[Note: This item comes from reader Randall Head. DLH]
The High-Speed Trading Behind Your Amazon Purchase
Beneath the placid surface of product pages lies an unseen world of bots, algorithms, flash crashes and fierce competition.
By CHRISTOPHER MIMS
Mar 26 2017
I wanted to buy some mini marshmallows recently, so I went on Amazon. Perhaps because of their resemblance to packing material—light, bulky, ubiquitous—I figured they’d be cheap. But when I found the most popular brand, not only did the marshmallows cost twice what I’d pay at my local store, but the price had skyrocketed overnight.
Just beneath the placid surface of a typical product page on Amazon lies an unseen world, a system where third-party vendors can sell products alongside Amazon’s own goods. It’s like a stock market, complete with day traders, code-slinging quants, artificial-intelligence algorithms and, yes, flash crashes.

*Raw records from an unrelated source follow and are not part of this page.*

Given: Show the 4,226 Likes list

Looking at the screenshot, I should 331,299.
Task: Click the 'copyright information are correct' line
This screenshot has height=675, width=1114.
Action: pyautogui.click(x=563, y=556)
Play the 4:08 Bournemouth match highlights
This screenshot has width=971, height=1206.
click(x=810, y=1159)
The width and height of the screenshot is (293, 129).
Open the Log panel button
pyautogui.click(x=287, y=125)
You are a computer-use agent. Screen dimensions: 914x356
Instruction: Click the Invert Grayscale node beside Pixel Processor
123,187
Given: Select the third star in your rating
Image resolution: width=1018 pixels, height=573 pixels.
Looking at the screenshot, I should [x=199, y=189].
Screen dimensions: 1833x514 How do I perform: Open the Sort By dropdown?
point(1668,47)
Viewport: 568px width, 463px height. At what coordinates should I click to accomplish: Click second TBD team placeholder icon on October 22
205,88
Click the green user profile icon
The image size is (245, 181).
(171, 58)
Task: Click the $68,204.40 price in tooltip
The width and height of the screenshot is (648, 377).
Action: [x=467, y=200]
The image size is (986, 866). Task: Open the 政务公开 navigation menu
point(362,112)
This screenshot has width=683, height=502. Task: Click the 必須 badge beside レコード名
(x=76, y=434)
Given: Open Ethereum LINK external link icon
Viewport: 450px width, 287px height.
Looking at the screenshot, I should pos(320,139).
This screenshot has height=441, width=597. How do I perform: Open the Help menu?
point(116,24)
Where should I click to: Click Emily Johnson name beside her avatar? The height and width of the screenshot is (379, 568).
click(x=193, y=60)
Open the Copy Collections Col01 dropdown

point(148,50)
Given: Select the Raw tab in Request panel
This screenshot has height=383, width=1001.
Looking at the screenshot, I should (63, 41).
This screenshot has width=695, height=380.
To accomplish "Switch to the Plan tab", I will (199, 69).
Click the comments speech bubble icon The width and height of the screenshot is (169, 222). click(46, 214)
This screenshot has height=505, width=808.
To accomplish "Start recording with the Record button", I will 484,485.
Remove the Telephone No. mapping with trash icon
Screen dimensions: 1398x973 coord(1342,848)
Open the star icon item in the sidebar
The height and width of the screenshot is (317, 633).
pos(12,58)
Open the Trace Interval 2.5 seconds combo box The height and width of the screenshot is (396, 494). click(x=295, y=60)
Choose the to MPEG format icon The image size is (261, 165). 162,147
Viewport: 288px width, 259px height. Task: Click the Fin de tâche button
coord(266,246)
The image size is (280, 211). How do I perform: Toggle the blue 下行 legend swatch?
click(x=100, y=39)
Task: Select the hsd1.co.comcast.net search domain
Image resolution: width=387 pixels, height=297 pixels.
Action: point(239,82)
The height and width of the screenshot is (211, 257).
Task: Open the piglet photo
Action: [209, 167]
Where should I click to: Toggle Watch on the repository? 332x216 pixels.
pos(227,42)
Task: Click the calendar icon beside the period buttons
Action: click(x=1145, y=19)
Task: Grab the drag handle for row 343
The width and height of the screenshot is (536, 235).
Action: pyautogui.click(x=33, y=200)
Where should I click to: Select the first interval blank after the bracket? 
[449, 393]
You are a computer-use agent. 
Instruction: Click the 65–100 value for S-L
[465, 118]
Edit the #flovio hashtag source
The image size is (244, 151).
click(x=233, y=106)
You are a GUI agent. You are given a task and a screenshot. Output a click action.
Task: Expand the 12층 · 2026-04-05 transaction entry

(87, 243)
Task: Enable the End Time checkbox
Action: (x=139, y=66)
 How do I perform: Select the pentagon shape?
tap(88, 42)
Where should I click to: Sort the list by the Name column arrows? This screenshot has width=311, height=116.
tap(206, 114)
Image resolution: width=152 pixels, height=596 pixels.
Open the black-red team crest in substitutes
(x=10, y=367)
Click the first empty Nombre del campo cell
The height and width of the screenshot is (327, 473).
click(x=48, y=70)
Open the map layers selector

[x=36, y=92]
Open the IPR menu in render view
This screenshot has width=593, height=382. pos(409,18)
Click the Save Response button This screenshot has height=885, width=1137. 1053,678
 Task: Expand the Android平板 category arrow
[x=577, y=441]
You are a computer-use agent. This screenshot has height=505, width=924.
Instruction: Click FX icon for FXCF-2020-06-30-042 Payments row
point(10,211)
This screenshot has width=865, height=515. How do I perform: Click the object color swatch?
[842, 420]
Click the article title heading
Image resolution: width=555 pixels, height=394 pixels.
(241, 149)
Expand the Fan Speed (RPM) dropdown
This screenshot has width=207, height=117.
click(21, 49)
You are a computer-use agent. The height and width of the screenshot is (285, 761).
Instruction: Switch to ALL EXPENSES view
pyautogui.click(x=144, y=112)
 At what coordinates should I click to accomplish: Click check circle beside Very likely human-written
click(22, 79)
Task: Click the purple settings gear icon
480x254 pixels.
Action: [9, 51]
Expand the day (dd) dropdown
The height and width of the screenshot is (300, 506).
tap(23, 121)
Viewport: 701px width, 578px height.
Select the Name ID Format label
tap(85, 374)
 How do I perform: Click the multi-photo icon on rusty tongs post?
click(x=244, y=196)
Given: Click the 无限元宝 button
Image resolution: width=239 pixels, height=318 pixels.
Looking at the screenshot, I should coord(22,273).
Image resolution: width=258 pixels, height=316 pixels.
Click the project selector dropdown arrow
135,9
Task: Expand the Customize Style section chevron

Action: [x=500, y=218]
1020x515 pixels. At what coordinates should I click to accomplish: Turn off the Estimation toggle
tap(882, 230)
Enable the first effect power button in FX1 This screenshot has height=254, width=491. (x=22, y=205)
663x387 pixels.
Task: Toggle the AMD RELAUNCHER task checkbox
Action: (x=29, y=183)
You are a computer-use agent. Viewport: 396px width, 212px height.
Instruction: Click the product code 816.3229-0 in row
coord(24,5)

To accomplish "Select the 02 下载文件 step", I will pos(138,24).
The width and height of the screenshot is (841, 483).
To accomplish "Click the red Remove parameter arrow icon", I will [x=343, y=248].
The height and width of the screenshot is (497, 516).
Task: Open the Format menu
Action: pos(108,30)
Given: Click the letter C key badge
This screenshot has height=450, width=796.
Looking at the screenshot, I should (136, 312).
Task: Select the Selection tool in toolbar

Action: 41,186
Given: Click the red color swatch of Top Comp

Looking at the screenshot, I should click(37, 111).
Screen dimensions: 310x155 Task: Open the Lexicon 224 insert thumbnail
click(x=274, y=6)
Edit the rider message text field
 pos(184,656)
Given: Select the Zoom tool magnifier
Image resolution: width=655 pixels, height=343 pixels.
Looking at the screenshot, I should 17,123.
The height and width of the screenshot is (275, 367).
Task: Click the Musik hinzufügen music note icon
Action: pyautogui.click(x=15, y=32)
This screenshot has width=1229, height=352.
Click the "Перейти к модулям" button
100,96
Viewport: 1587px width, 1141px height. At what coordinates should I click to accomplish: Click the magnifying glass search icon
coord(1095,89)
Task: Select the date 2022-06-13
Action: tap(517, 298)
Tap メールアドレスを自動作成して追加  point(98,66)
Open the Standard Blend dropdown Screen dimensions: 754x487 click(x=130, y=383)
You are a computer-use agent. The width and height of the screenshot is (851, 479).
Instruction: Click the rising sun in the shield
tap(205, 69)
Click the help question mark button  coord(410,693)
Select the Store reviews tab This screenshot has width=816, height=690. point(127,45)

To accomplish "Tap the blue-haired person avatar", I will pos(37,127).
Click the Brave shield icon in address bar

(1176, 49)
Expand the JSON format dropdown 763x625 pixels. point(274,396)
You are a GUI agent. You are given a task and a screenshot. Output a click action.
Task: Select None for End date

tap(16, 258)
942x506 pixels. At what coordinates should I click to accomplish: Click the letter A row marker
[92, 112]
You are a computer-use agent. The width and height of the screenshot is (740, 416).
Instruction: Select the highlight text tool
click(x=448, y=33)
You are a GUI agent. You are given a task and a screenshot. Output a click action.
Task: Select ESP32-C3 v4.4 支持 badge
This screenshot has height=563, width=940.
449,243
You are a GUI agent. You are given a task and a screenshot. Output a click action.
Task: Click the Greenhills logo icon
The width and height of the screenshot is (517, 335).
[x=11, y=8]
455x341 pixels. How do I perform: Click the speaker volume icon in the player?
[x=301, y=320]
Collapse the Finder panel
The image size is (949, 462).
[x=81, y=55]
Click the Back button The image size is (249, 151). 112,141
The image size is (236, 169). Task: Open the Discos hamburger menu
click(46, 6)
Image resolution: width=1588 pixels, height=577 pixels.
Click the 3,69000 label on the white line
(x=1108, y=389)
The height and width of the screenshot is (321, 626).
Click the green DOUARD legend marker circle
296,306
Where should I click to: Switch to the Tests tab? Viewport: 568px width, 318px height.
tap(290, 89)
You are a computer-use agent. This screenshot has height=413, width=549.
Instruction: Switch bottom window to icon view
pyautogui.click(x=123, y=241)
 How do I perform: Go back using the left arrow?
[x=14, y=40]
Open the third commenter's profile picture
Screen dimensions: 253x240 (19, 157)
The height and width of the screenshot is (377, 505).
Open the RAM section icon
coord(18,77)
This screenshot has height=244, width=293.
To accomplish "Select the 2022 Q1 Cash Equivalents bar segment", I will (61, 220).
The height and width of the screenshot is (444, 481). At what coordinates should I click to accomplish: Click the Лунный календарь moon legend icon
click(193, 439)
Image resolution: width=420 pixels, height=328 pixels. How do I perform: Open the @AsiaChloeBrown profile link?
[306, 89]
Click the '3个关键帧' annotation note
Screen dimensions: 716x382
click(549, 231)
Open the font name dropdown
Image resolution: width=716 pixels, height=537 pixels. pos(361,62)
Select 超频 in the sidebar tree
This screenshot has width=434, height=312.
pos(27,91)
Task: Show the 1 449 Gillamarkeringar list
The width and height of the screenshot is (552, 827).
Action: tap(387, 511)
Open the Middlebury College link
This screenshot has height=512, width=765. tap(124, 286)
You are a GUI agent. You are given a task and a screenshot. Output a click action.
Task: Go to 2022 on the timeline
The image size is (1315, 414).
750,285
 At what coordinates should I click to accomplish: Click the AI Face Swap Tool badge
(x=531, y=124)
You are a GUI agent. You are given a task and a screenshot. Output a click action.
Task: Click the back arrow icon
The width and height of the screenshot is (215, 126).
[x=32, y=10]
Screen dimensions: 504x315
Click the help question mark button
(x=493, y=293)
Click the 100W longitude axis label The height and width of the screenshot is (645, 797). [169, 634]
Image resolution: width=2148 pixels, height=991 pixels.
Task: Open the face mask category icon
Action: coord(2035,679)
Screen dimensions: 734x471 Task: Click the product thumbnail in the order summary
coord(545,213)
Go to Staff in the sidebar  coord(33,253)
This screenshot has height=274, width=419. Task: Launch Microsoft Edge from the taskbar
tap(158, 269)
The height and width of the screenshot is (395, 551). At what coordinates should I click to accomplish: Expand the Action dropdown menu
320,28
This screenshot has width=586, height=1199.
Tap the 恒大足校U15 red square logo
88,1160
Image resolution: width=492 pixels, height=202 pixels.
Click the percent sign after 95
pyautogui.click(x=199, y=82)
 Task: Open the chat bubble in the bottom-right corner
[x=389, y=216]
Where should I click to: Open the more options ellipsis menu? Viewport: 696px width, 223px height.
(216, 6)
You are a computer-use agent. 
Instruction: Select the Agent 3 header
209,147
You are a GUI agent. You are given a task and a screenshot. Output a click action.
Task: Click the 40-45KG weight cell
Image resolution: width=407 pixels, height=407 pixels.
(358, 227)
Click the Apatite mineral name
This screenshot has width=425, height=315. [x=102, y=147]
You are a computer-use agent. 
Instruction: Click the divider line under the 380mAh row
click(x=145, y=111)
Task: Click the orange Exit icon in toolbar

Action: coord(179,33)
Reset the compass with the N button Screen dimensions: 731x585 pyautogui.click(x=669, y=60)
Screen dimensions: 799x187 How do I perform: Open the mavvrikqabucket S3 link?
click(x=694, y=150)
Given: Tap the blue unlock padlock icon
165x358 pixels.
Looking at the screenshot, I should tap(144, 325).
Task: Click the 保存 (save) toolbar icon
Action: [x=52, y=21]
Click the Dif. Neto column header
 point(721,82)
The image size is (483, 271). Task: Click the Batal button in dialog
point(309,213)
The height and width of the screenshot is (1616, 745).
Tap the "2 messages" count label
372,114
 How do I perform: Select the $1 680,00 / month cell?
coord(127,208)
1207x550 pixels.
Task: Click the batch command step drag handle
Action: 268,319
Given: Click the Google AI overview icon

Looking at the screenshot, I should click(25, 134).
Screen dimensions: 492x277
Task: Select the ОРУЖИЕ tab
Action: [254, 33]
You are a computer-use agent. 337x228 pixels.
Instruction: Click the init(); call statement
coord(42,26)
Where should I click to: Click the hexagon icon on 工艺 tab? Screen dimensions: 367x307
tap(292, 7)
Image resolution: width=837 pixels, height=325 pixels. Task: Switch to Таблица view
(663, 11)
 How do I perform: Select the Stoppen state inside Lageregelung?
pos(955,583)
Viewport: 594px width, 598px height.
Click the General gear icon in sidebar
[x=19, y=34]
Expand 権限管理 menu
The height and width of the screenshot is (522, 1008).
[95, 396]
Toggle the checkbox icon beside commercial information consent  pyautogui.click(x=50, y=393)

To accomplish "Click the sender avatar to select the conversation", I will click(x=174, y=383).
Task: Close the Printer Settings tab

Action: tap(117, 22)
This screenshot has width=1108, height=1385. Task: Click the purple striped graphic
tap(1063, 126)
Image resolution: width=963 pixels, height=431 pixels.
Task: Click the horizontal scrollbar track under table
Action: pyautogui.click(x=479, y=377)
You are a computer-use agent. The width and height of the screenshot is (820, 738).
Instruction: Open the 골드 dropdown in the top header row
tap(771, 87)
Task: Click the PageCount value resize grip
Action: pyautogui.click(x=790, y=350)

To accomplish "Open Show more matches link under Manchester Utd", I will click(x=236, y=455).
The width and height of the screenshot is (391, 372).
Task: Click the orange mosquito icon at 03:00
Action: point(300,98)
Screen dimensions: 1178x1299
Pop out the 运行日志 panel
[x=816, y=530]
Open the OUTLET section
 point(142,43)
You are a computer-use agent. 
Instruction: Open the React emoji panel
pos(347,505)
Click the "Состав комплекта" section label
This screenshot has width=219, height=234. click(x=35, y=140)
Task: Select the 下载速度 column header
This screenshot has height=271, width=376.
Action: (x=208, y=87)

Amazon gave people and companies the ability to sell on Amazon.com in 2000, and it has since grown into a juggernaut, representing 49% of the goods Amazon ships. Amazon doesn’t break out numbers for the portion of its business driven by independent sellers, but that translates to tens of billions in revenue a year. Out of more than 2 million registered sellers, 100,000 each sold more than $100,000 in goods in the past year, Peter Faricy, Amazon’s vice president in charge of the division that includes outside sellers, said at a conference last week.
It’s clear, after talking to sellers and the software companies that empower them, that the biggest of these vendors are growing into sophisticated retailers in their own right. The top few hundred use pricing algorithms to battle with one another for the coveted “Buy Box,” which designates the default seller of an item. It’s the Amazon equivalent of a No. 1 ranking on Google search, and a tremendous driver of sales.
Amazon’s retail business “is like this massive slowed-down stock exchange,” says Juozas Kaziukėnas, founder and chief executive of Marketplace Pulse, a business-intelligence firm focused on e-commerce. The usual market dynamics are at work: Sellers entering and leaving the market, temporary scarcity when someone runs out of stock or a manufacturer falls behind, and sellers testing consumers and each other with high and low prices.
The vendor of the marshmallows I wanted told me his high price was an attempt to bait competitors into raising their own asking prices for the item. This works because sellers of commodity items on Amazon are constantly monitoring and updating their prices, sometimes hundreds of thousands of times a day across thousands of items, says Mr. Kaziukėnas. Most use “rules-based” pricing systems, which simply seek to match competitors’ prices or beat them by some small fraction. If those systems get into bidding wars, items offered by only a few sellers can suffer sudden price collapses—“flash crashes.”
More sophisticated systems for pricing are offered by companies like New York City-based Feedvisor, which claims to use artificial intelligence to learn the market dynamics behind every item in a catalog. This system is “set it and forget it,” says Barry Lampert, one of Feedvisor’s customers and a top-500 seller on Amazon. The algorithm will often raise the price on items in a seller’s catalog, to see if other sellers will follow suit. The goal is to maximize sales while avoiding bidding wars that can be a race to the bottom.
The result, said my marshmallow merchant, is that the customer isn’t always getting the absolute best price, especially compared with in-store retail. But the point of Amazon, he adds, isn’t to offer a consumer the absolute lowest price possible; it’s to offer the lowest price possible given the convenience that Amazon offers. “Free shipping,” after all, isn’t free for the seller.